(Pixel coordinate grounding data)
================

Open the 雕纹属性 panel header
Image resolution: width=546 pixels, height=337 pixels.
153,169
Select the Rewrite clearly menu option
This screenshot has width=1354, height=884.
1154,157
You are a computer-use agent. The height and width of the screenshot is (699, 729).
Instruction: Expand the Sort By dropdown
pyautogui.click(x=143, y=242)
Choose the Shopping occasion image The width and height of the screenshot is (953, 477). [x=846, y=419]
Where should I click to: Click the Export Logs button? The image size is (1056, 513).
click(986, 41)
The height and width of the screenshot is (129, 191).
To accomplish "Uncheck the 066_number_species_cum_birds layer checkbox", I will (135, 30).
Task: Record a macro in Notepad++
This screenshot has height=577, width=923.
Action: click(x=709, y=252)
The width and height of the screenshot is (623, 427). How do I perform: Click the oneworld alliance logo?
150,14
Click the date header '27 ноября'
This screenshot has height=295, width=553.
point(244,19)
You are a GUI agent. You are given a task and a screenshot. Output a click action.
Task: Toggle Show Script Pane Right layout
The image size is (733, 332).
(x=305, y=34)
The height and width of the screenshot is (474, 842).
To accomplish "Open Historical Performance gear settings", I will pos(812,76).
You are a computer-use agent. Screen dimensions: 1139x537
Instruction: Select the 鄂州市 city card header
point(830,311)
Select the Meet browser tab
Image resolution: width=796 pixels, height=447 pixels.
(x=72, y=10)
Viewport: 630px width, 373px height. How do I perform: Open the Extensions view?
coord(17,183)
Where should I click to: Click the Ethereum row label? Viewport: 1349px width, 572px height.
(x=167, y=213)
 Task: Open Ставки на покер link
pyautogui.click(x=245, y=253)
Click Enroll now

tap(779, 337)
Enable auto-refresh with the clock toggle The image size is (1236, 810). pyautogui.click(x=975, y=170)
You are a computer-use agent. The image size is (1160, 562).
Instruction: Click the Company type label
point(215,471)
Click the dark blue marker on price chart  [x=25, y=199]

================

_DIRECTIONS FOR THIS TASK_
Wherever the word "accomplish" appears in the entries above, copy that line.

_EXPECTED ANSWER_
To accomplish "Uncheck the 066_number_species_cum_birds layer checkbox", I will (135, 30).
To accomplish "Open Historical Performance gear settings", I will pos(812,76).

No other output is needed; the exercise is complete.